# Polycarbonate Chocolate Molds



## free rider (May 23, 2006)

Anyone know of a good resource for good chocolate molds... not those plasticy Wilton things that one gets for $1 a piece, but decent, rigid polycarbonate chocolate molds?

Thanks.


----------



## chocolategal (Jun 27, 2007)

Try sweet celebrations website which I think is sweetc.com but not sure

they have the two piece magnetic moulds. 

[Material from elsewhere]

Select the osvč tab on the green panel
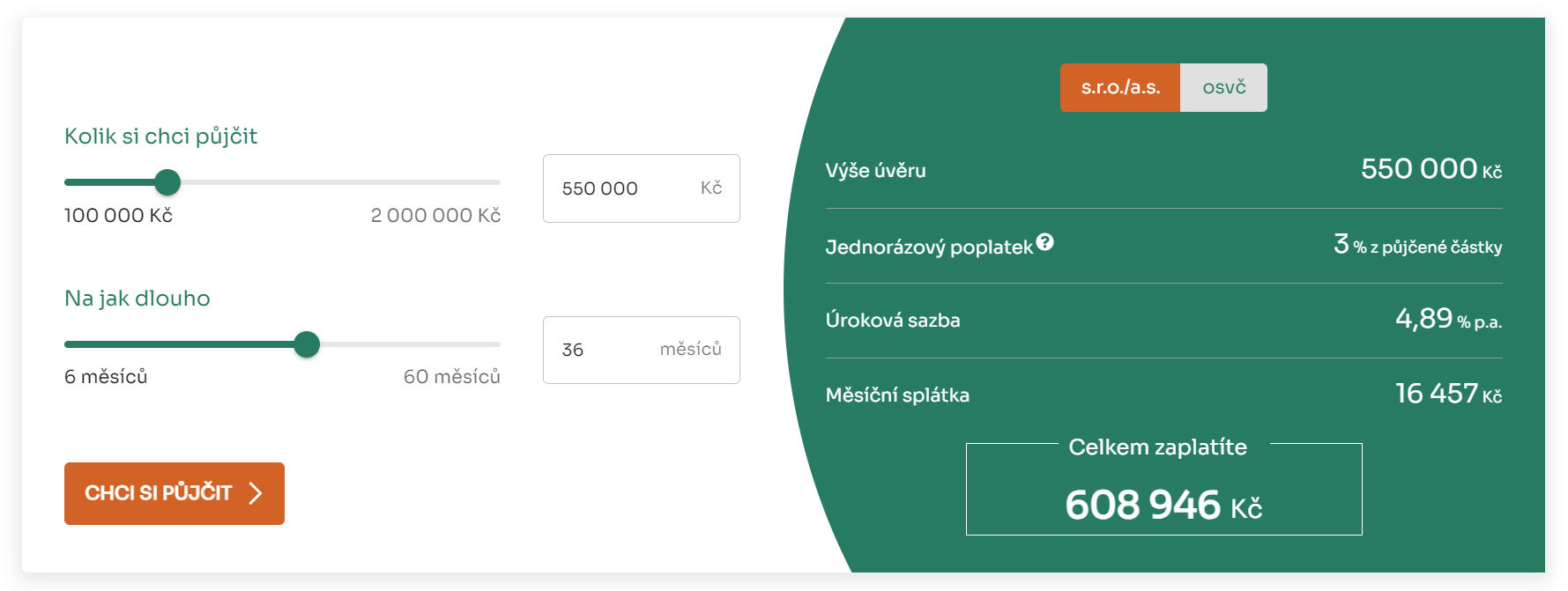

Also TOMRIC plastics have professional polycarb moulds as well as a nice selection of chocolate equipment and tools. google them for the website

try pastry chef central as well they have a nice selection. pastrychef.com 




:chef:


----------



## free rider (May 23, 2006)

Ooh thanks, I'm off to check them out.


----------



## trulys (Sep 27, 2006)

check out Chocolate Chocolate out of Montreal they supply to some big names in the chocolate industry.
trulys


----------



## bigshadetree (Jul 21, 2007)

this is my first post so I am not allowed to paste a link to a website unitl after 5 posts. 
Check Kerekes website - a lot of polyycarbonate molds.
I use the $2.00 plastic molds myself as I use appeals (melt and mold) mad by Guittard for the outside of my truffles - better chocolate for the genache inside.


----------



## chefraz (May 10, 2007)

CHEF RUBBER
chicago school of mold making
are good too.


----------